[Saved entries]
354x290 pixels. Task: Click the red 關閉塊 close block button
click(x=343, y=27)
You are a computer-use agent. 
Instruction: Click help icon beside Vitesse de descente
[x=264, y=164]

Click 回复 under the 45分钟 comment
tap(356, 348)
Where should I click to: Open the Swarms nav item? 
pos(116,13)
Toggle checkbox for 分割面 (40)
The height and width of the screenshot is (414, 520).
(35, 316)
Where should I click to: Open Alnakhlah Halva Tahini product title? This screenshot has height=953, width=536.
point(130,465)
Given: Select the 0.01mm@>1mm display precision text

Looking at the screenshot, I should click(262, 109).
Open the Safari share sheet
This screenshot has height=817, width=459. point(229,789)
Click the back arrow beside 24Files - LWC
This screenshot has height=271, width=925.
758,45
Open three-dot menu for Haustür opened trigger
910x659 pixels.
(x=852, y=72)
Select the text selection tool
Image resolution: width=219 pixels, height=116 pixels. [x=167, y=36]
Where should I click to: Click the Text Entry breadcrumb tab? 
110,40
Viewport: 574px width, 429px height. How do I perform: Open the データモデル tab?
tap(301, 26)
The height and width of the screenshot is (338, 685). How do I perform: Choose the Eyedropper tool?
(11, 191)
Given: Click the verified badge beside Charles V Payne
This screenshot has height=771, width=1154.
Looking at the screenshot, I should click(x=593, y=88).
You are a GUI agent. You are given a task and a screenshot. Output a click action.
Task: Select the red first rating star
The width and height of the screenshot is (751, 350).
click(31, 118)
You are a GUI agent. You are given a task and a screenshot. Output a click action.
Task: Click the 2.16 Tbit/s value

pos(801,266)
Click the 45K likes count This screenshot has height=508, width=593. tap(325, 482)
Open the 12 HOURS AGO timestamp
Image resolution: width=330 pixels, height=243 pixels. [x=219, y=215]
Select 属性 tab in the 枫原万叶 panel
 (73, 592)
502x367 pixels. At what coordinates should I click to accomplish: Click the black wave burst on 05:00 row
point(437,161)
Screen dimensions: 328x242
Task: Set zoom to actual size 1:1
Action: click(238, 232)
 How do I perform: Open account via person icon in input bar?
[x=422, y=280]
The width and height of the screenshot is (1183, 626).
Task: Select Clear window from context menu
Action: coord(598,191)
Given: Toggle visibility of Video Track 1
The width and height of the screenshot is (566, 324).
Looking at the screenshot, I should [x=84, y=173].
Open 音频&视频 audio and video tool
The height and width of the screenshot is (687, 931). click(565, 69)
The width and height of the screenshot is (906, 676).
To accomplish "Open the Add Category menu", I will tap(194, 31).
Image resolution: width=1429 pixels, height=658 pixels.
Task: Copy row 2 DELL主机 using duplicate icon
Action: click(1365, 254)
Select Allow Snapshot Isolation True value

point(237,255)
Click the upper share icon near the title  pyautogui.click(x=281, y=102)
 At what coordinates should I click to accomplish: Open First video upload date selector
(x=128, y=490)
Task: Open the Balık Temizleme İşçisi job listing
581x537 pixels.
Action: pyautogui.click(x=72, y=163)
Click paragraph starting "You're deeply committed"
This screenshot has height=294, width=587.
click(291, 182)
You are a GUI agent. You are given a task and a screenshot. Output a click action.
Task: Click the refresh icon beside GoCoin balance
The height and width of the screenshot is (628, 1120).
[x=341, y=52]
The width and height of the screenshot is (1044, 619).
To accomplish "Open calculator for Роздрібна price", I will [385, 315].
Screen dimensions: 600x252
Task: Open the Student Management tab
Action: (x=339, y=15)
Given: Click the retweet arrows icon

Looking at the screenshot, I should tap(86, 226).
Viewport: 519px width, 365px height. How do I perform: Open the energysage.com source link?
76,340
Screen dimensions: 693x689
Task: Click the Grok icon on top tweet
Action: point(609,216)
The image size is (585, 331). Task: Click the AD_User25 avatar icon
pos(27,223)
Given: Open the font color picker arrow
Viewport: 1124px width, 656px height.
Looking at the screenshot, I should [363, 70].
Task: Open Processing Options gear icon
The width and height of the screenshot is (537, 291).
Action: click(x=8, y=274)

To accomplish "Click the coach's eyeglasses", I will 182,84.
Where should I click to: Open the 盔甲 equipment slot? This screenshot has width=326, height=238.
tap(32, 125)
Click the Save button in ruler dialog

=== What you are asked to do ===
Look through the entries and find each line that has the string "Toggle". Copy those lines.

=== Answer box ===
Toggle checkbox for 分割面 (40)
Given: Toggle visibility of Video Track 1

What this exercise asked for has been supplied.